How much do we need to get paid to give up FB and other online services? (PDF) - yarapavan
https://drive.google.com/file/d/1J0efyxc9nlyBjLFnMi_ykYO6kx5MpMAq/view?usp=drivesdk
======
yarapavan
NBER working paper at
[http://www.nber.org/papers/w24514](http://www.nber.org/papers/w24514)

Abstract:

GDP and derived metrics (e.g., productivity) have been central to
understanding economic progress and well-being. In principle, the change in
consumer surplus (compensating expenditure) provides a superior, and more
direct, measure of the change in well-being, especially for digital goods, but
in practice, it has been difficult to measure. We explore the potential of
massive online choice experiments to measure consumers’ willingness to accept
compensation for losing access to various digital goods and thereby estimate
the consumer surplus generated from these goods.

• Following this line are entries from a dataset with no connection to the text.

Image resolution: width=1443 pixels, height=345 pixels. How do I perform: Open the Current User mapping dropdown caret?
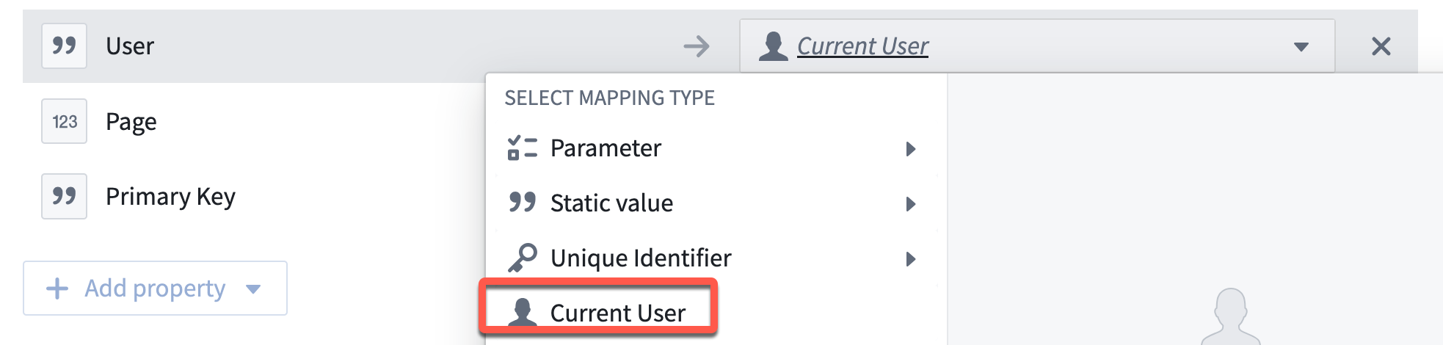pyautogui.click(x=1301, y=47)
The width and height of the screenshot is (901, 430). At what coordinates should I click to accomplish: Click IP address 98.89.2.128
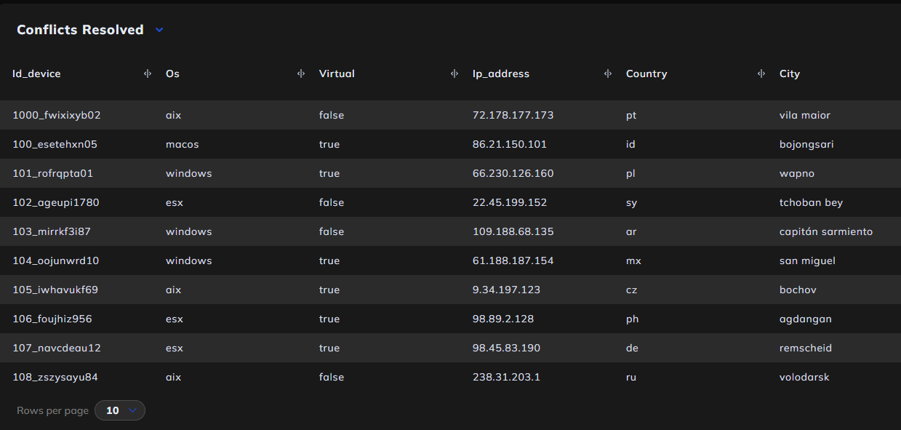pyautogui.click(x=503, y=319)
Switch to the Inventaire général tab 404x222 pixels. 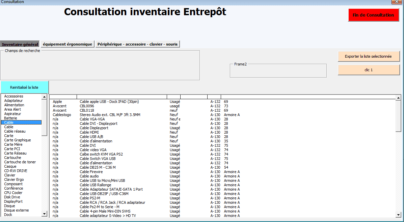point(20,44)
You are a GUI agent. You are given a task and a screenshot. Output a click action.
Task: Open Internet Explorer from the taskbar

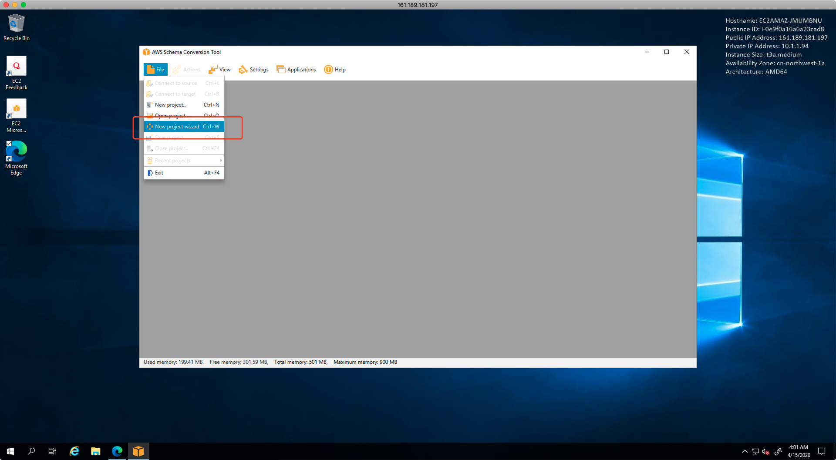click(x=74, y=451)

We test the robustness of the
approach and benchmark it against established methods, including incentive
compatible choice experiments that require participants to give up Facebook
for a certain period in exchange for compensation. The proposed choice
experiments show convergent validity and are massively scalable. Our results
indicate that digital goods have created large gains in well-being that are
missed by conventional measures of GDP and productivity. By periodically
querying a large, representative sample of goods and services, including those
which are not priced in existing markets, changes in consumer surplus and
other new measures of well-being derived from these online choice experiments
have the potential for providing cost-effective supplements to existing
national income and product accounts.